Noi sentiamo il bisogno di
motivare i comportamenti violenti perché li riteniamo come una contraddizione in rapporto ai valori
della civiltà e della cultura.
Hobbes affermava che Homo homini
lupus, un assioma latino che riconduce la violenza
e molti comportamenti che contrastano
con una certa nozione di civiltà a una presunta disposizione naturale dell’essere umano.

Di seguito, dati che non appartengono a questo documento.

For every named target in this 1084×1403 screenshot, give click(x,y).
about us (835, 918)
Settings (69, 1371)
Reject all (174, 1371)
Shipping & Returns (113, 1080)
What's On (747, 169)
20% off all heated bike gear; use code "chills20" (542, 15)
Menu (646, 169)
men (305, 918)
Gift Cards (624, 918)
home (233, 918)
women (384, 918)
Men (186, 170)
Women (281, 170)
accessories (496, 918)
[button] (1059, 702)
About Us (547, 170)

Il senso comune può oggi farci
considerare la violenza come un residuo di questa originaria “belva che alberga dentro di noi” e che
talvolta riemerge alla superficie.
L’espressione violenta dell’aggressività
non è tuttavia un evento automatico, ma deriva dall’interazione tra le caratteristiche di una
personalità potenzialmente violenta e l’ambiente in cui si ritrova a vivere la propria esistenza,
compresi i modelli che gli vengono proposti, nei quali, spesso, l’aggressività e l’esuberanza dei
comportamenti vengono fatte passare come accettate, efficaci e premiate.
La violenza, come
accennato, è stata una strategia vincente per milioni di anni, ed era, evidentemente, una strategia
usuale in un contesto ambientale e sociale anomico, privo di regole e di giustizia, dove vinceva e
sopravviveva chi era più forte.
In questa cornice,
l’aumento dei comportamenti violenti in una società significa sempre una sconfitta morale della
società stessa, la quale non è riuscita a strutturare delle relazioni basate sulla condivisione di
valori fondamentali e nella quale i rapporti interpersonali vengono basati su un conflitto di
interessi, su uno scontro di potere dove l’altro viene spesso percepito non come un eguale bensì
come un minus da vincere e da sopraffare in un contesto, quasi, di lotta per la sopravvivenza.
In una società
anomica e dominata dalla crisi della legalità e dell’economia
affiora prepotentemente il senso della
precarietà, dell’inadeguatezza e della fragilità dell’individuo, il quale
potrà sentirsi inevitabilmente debole, vulnerabile, insicuro, facile preda del più forte. Tutto
questo potrà a sua volta elicitare, come pulsione di sopravvivenza, magari anche comportamenti
violenti, comportamenti che nascondono sotto la loro apparenza, come avviene in genere per le
aggressioni agite dagli schizofrenici, una intensa paura dell’altro che può sfociare in violenza
fondamentalmente difensiva.
Da qui l’importanza
fondamentale, in conclusione, di un contesto generale capace di costruire attorno all’individuo una
salda rete di protezione e di conferirgli una adeguata percezione di giustizia sociale, attraverso
la valorizzazione delle regole del gioco.